Film jest naprawdę wspaniały, stawia wiele pytań na które nigdy nie poznamy odpowiedzi.
Polecam
Przychylam się od pozytywnej opinii o filmie. Zrobił na mnie niesamowite wrażenie. Kolejny raz okazało się że aby stworzyć coś interesującego nie potrzeba wielkiego budżetu na efekty specjalne.
BTW - Typek o nicku "Yancio" próbuje być zabawny bo na dokładkę kopiuje cudze nicki.
A jeszcze jedno skoro to taki "gniot" to jakim cudem na IMDB na 5700 głosów ma ocenę 8.4/10 :)???
http://www.imdb.com/title/tt0756683/
ej yancio ty moze lepiej wyrzuc klawiature przez okno i nigdy do zadnej sie nie zblizaj ok ????

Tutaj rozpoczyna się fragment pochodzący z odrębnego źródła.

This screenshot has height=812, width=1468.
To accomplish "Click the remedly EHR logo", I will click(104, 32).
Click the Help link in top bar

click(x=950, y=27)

Ten film to dowód, że nie trzeba niczego - znanych twarzy, efektów, oszałamiającej muzyki, przepięknych widoków - aby stworzyć film który na półtorej godziny tak przykuwa widza do ekranu, że nie jest się w stanie ruszyć i oderwać wzroku. Niesamowity - polecam każdemu miłośnikowi filmu.
Ten film zapewne nie otrzyma żadnej popularnej nagrody fimowej bo one są zbyt skomercjalizowane - ale jedno wiem napewno - otrzyma najwiekszą nagrodę - Uznanie Publiczności.
Zgadzam się z Tobą w 100% - Pewnym jest że otrzymał Uznanie Publiczności! Film tak bardzo mnie wciągnął że sam chciałem żeby mówił prawdę a scenariusz był rzeczywistością ;) no ale jak wiadomo, na chwilę obecną nie można udowodnić żadnej z tych rzeczy (nawet tego czy taka osoba mogła by istnieć). Zrobienie filmu w jednym pomieszczeniu, bez znanych "gwiazdek", za małe pieniądze ale w takim stylu i z takim klimatem to niesamowita rzecz. Dlaczego więcej osób nie próbuje zrobić takich ambitnych projektów tylko jakieś "skomercjalizowane gnioty dla przygłupów"?! POLECAM!
...ale jak wiadomo, na chwilę obecną nie można udowodnić żadnej z tych rzeczy (nawet tego czy taka osoba mogła by istnieć)....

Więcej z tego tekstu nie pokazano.